RECORDED INFORMATION →
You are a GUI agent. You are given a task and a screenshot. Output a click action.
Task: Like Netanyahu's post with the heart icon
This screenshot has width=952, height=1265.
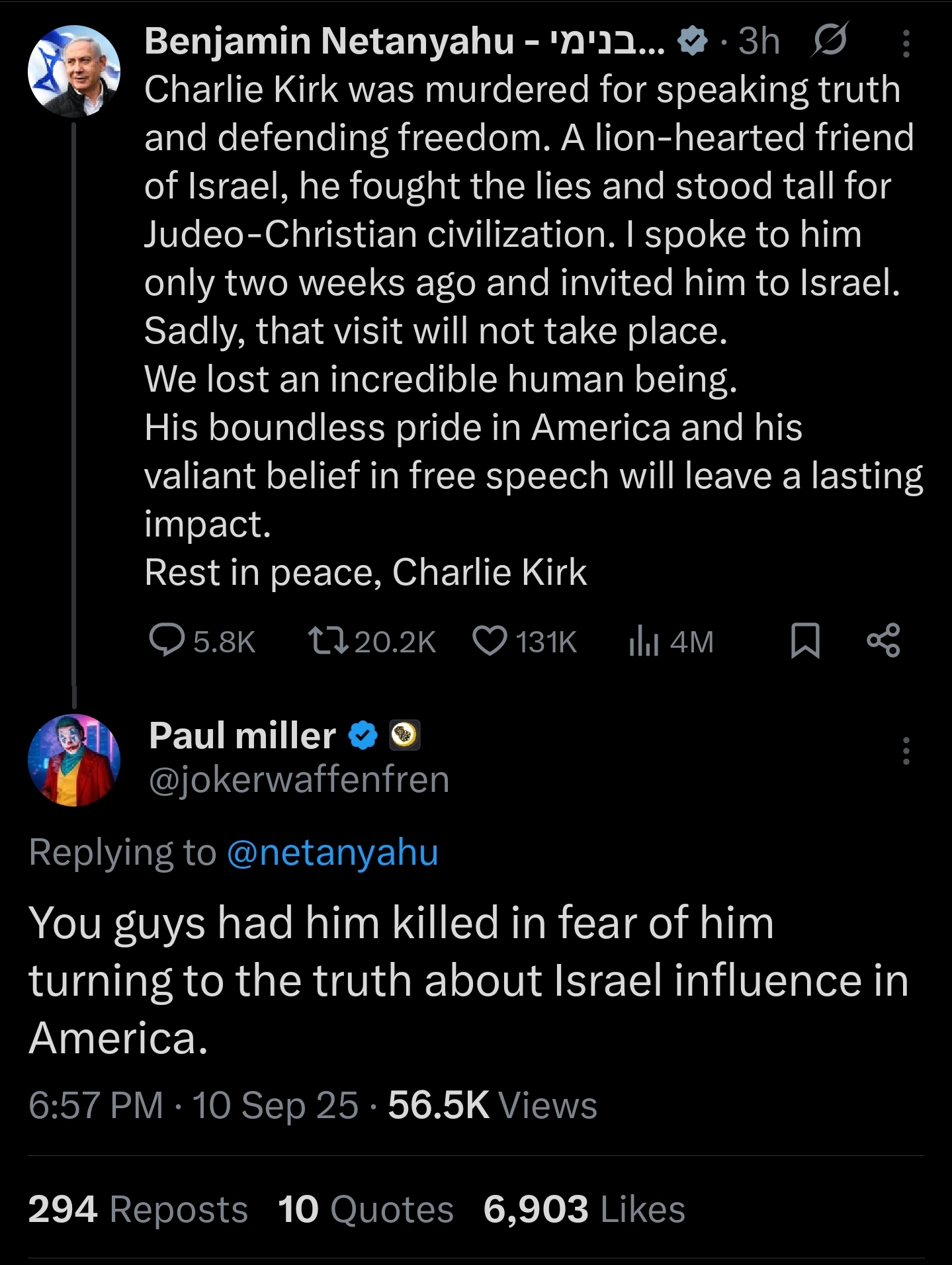point(490,640)
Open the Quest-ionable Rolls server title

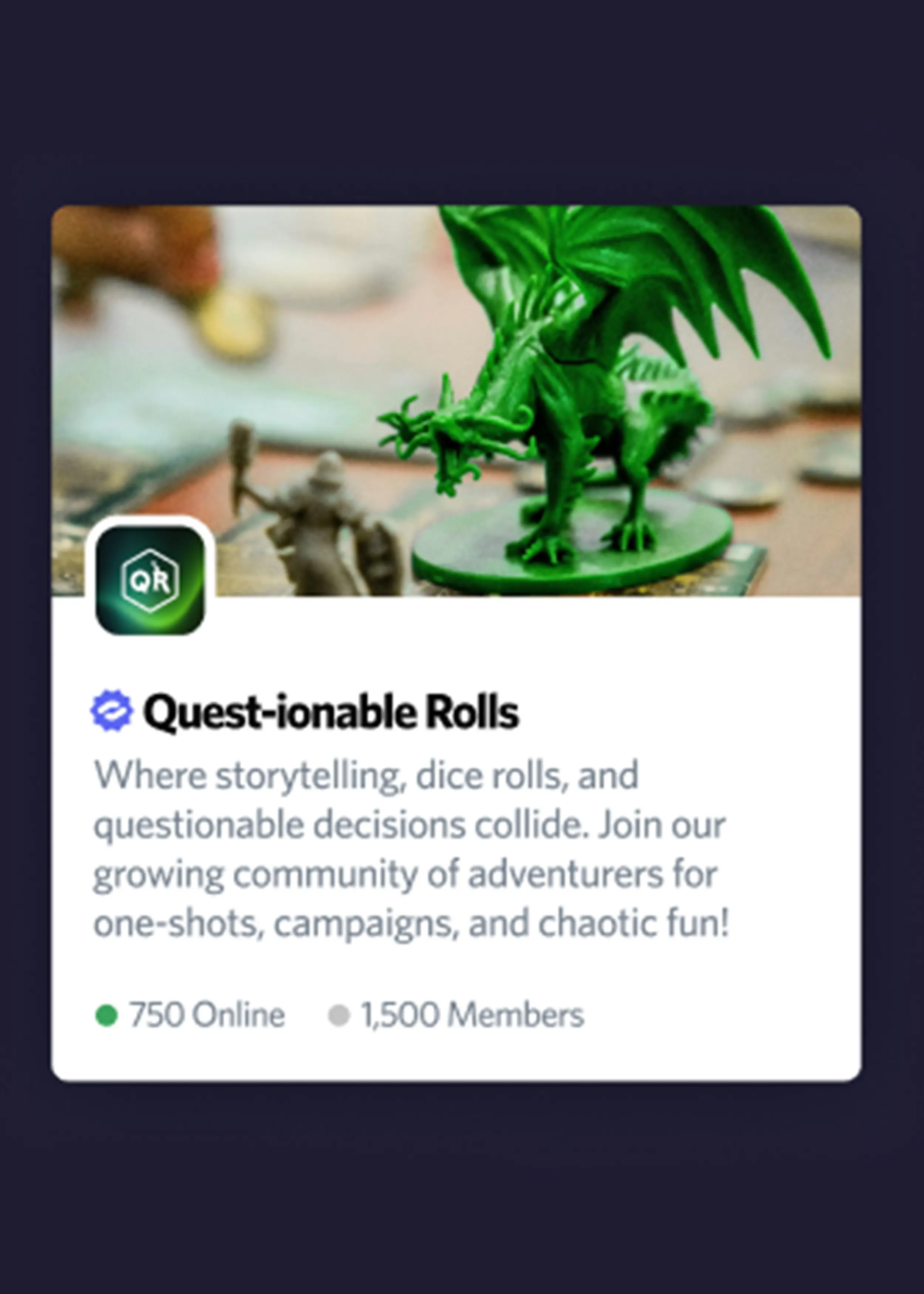click(x=330, y=712)
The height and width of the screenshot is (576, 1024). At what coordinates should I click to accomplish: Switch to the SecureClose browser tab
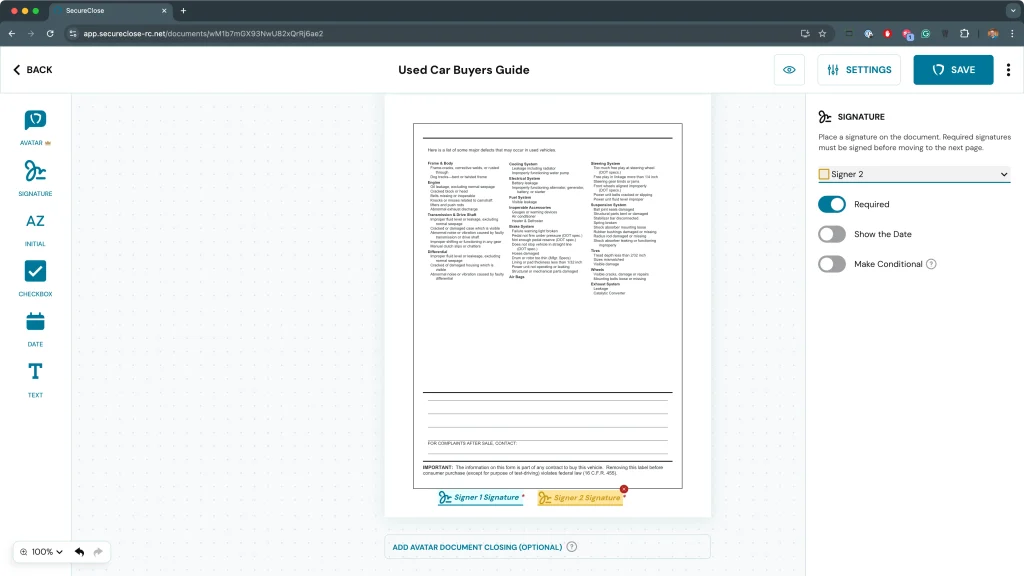110,10
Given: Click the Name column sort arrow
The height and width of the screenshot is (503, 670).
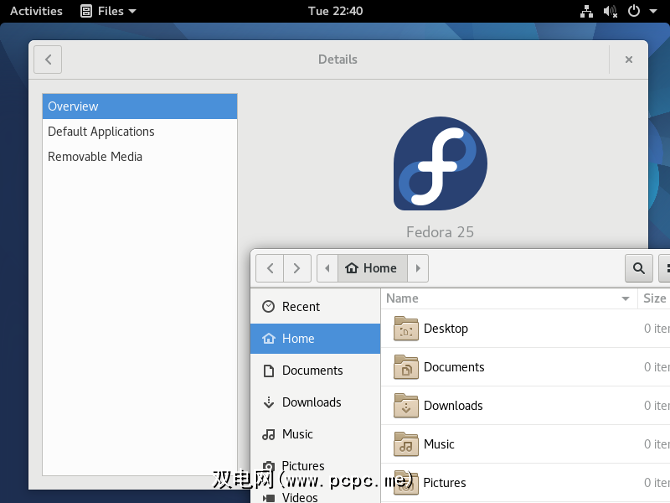Looking at the screenshot, I should point(626,299).
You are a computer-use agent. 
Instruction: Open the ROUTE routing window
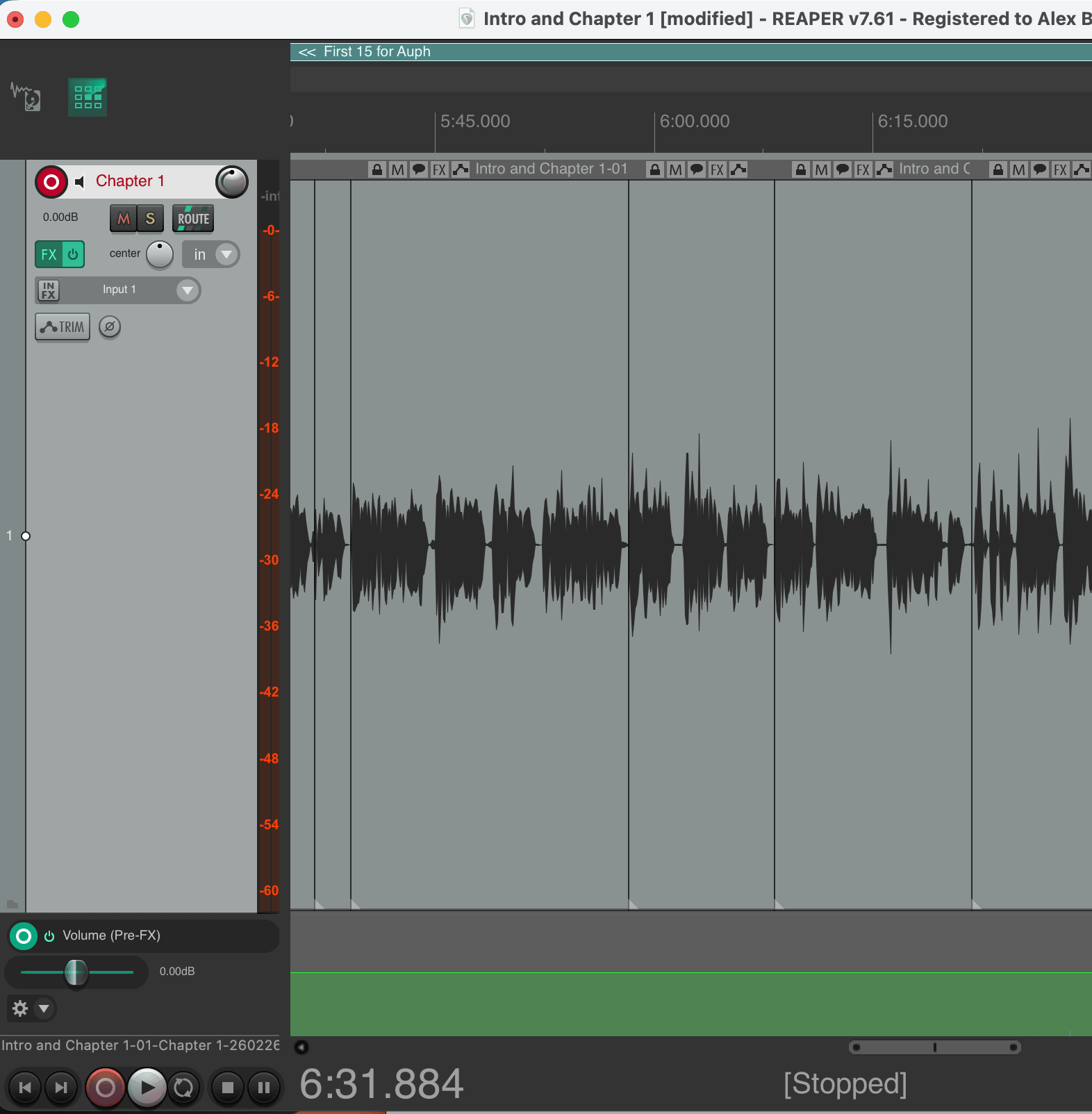click(193, 219)
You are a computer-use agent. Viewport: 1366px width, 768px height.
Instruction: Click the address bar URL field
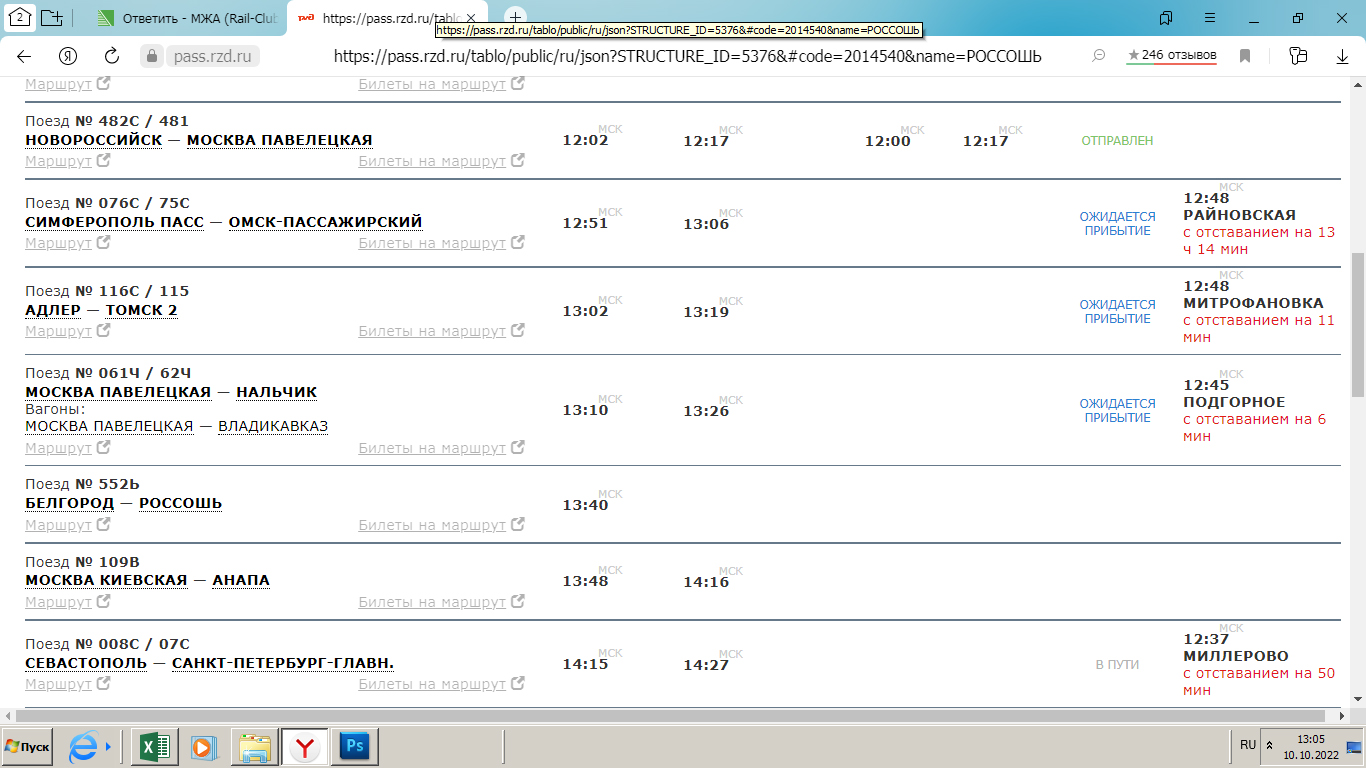point(686,57)
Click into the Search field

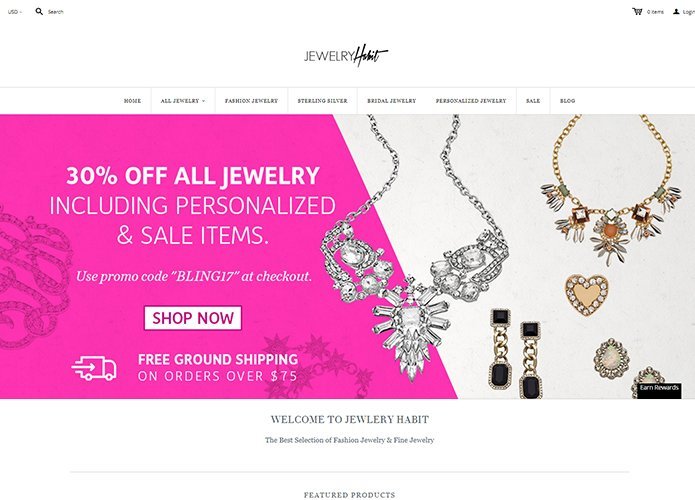[x=55, y=12]
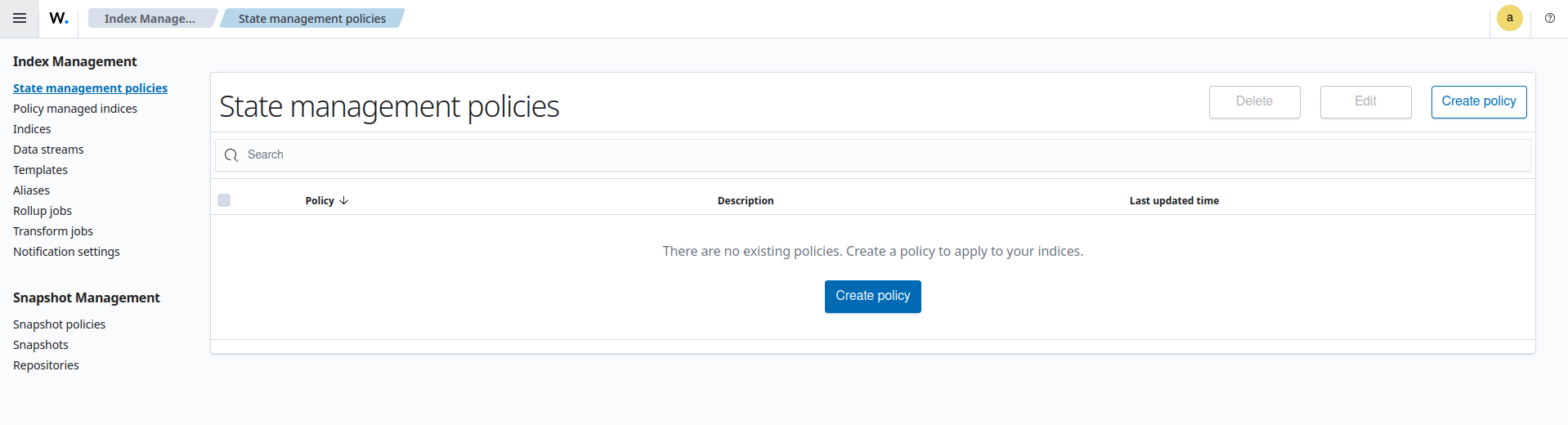1568x425 pixels.
Task: Click the Wazuh logo home icon
Action: pyautogui.click(x=59, y=18)
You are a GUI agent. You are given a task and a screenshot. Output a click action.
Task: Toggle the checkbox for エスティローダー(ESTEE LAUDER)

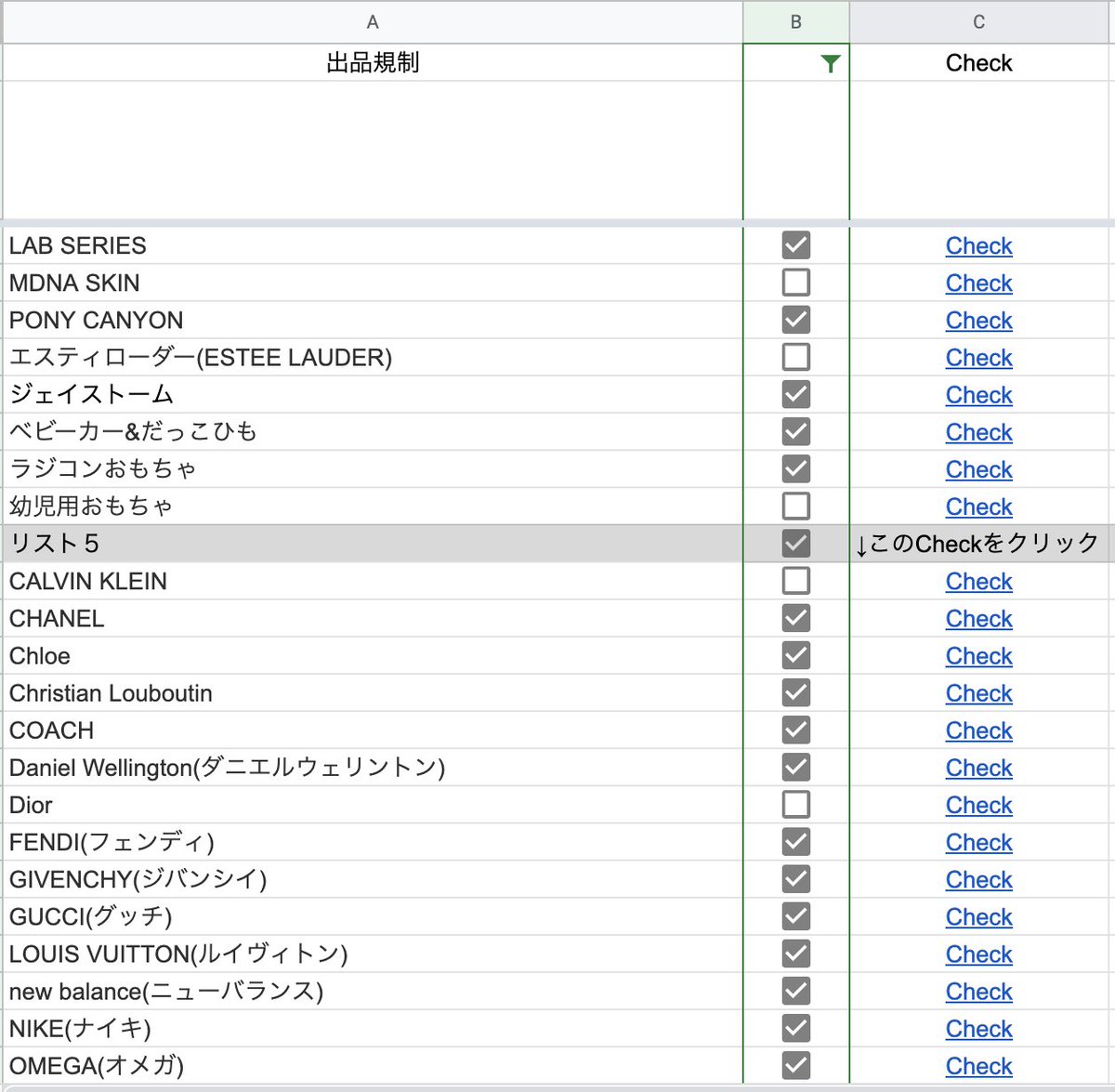pos(795,357)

ACTIVITY → Print all the records exactly, minus any images.

ANSWER SPACE →
You are a GUI agent. You are given a task and a screenshot. Output a click action.
Task: Like Netanyahu's post with the heart icon
This screenshot has width=952, height=1265.
point(490,640)
Open the Quest-ionable Rolls server title

click(x=330, y=712)
The height and width of the screenshot is (576, 1024). At what coordinates should I click to accomplish: Switch to the SecureClose browser tab
110,10
Given: Click the Name column sort arrow
The height and width of the screenshot is (503, 670).
Looking at the screenshot, I should point(626,299).
You are a computer-use agent. 
Instruction: Open the ROUTE routing window
click(193, 219)
You are a computer-use agent. Viewport: 1366px width, 768px height.
Instruction: Click the address bar URL field
point(686,57)
Click into the Search field

[x=55, y=12]
1568x425 pixels.
Task: Click the Wazuh logo home icon
Action: pyautogui.click(x=59, y=18)
You are a GUI agent. You are given a task and a screenshot. Output a click action.
Task: Toggle the checkbox for エスティローダー(ESTEE LAUDER)

pos(795,357)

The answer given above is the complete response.